Extracted records:

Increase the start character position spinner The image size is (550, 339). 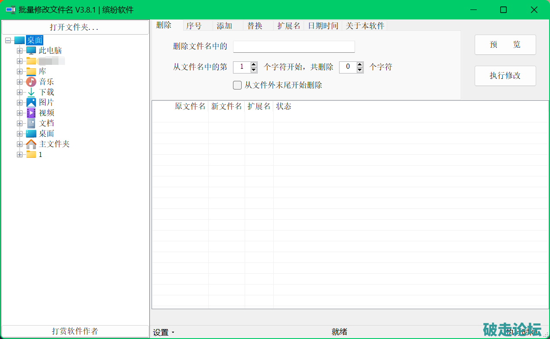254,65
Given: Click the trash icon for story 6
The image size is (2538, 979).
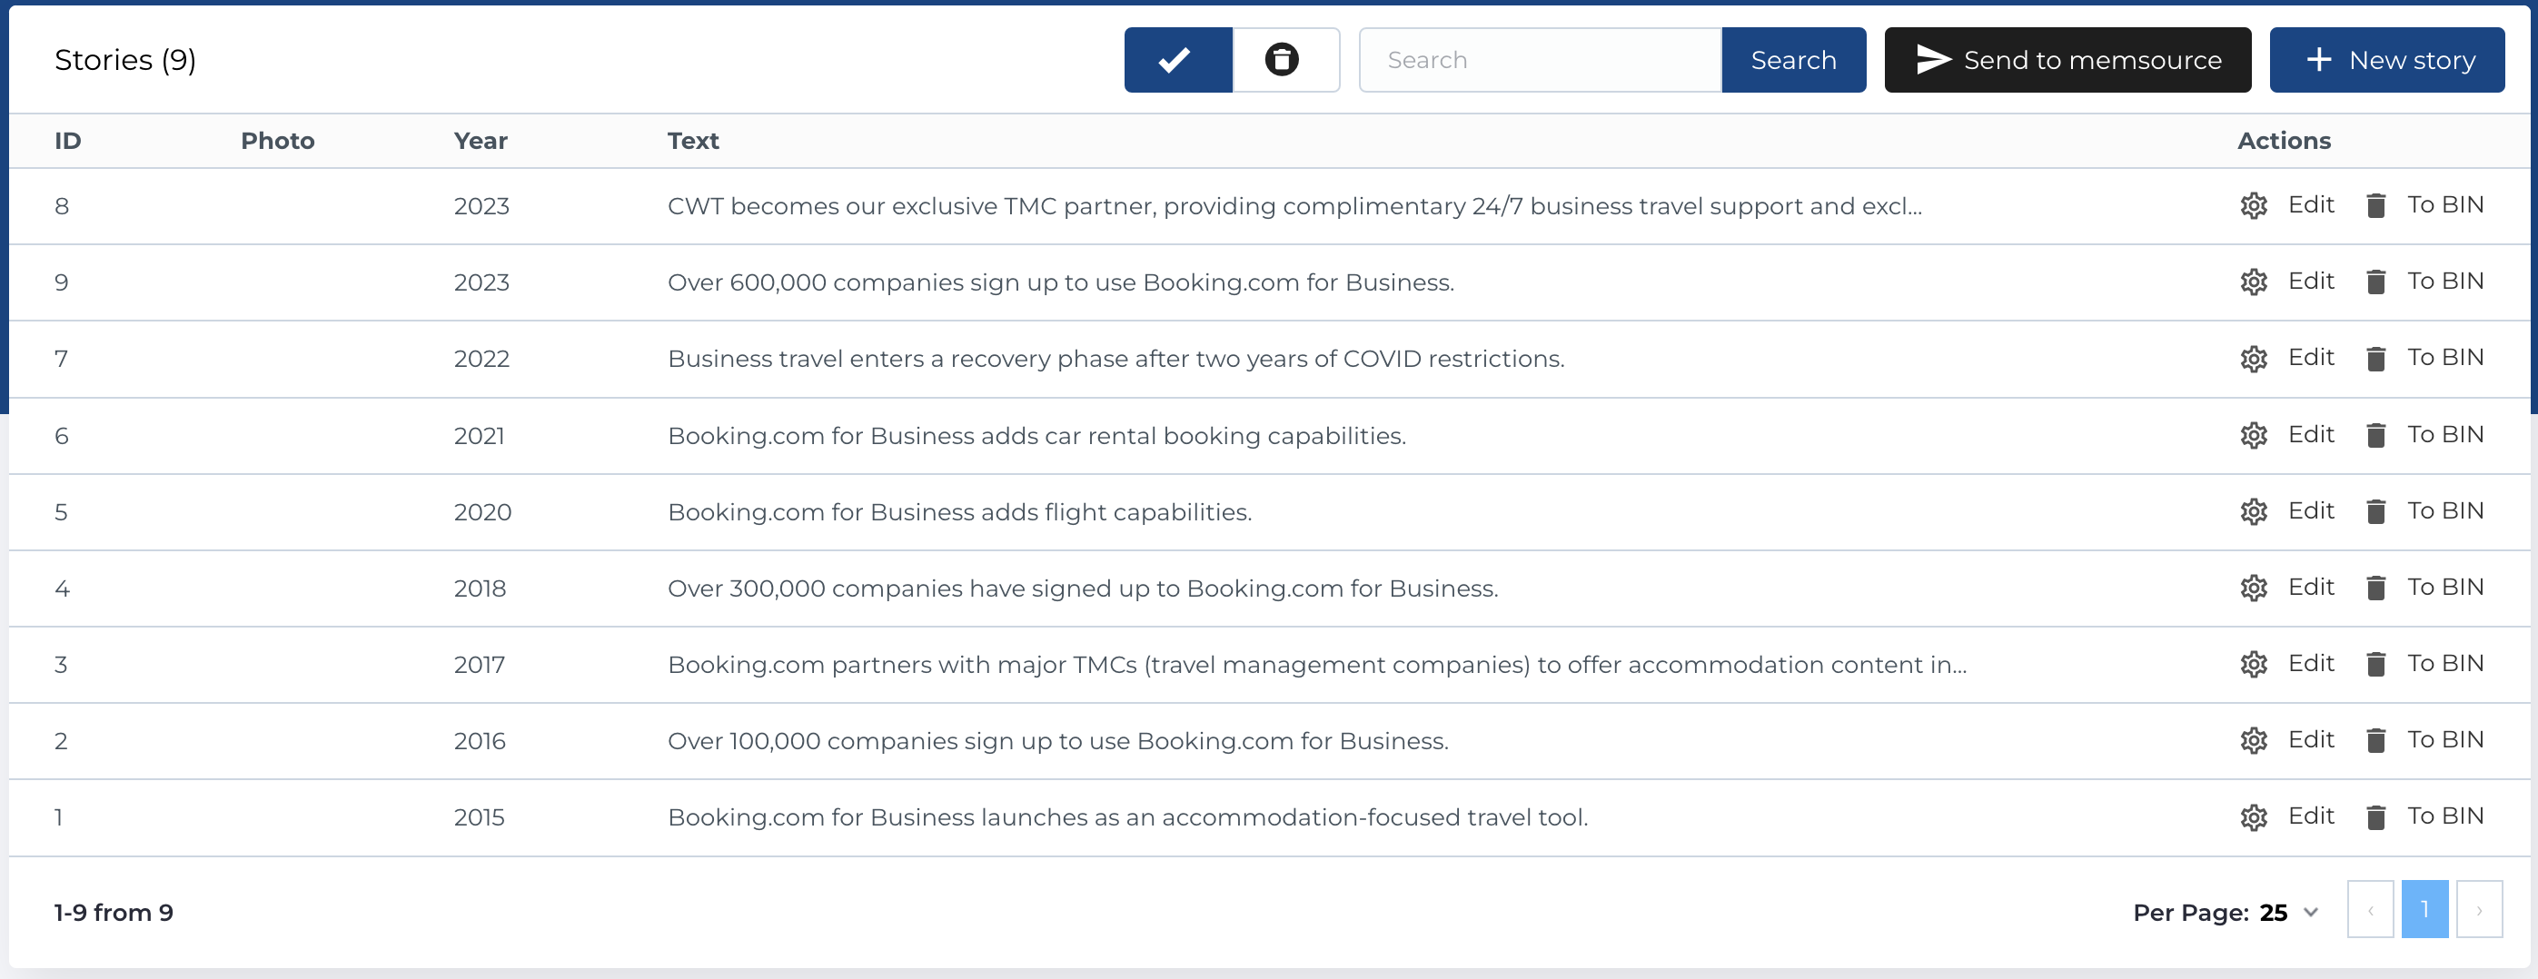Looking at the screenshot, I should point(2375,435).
---
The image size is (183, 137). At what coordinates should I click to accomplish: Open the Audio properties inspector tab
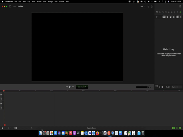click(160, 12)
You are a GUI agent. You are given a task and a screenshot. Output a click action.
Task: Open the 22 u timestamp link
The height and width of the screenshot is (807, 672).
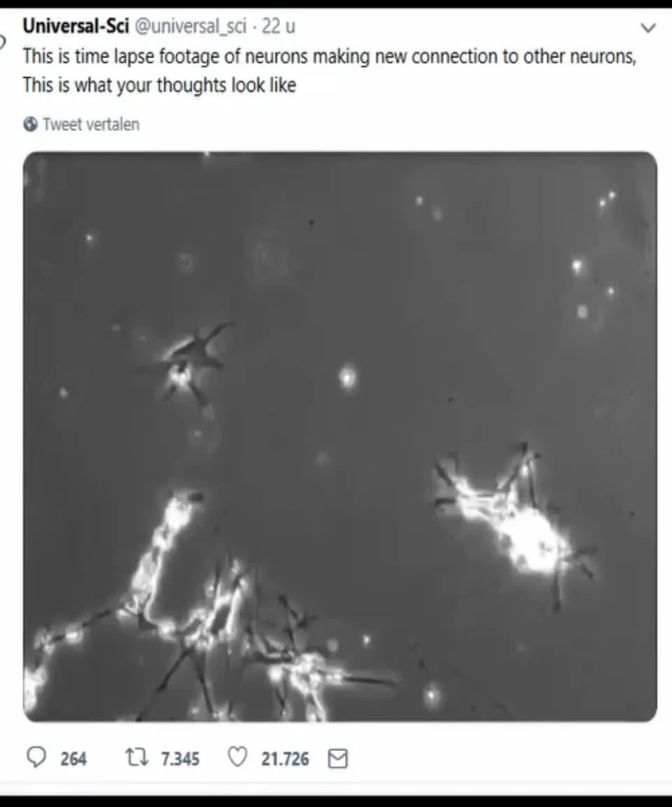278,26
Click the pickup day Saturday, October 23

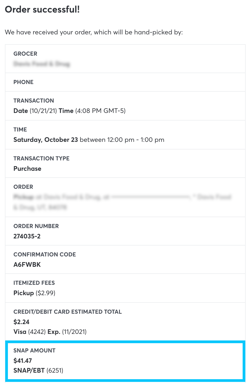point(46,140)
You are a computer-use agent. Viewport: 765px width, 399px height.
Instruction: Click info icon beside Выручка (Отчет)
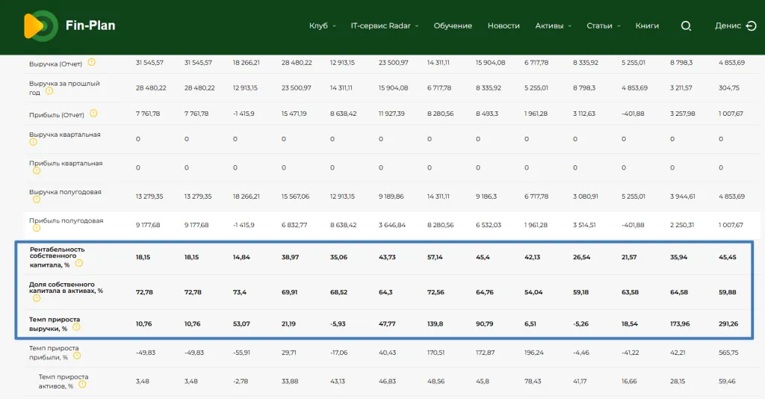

Brief:
Your answer should hold every line of the entries that contains the string "icon".

Your solution:
Given: Click the trash icon for story 6
Instruction: Click info icon beside Выручка (Отчет)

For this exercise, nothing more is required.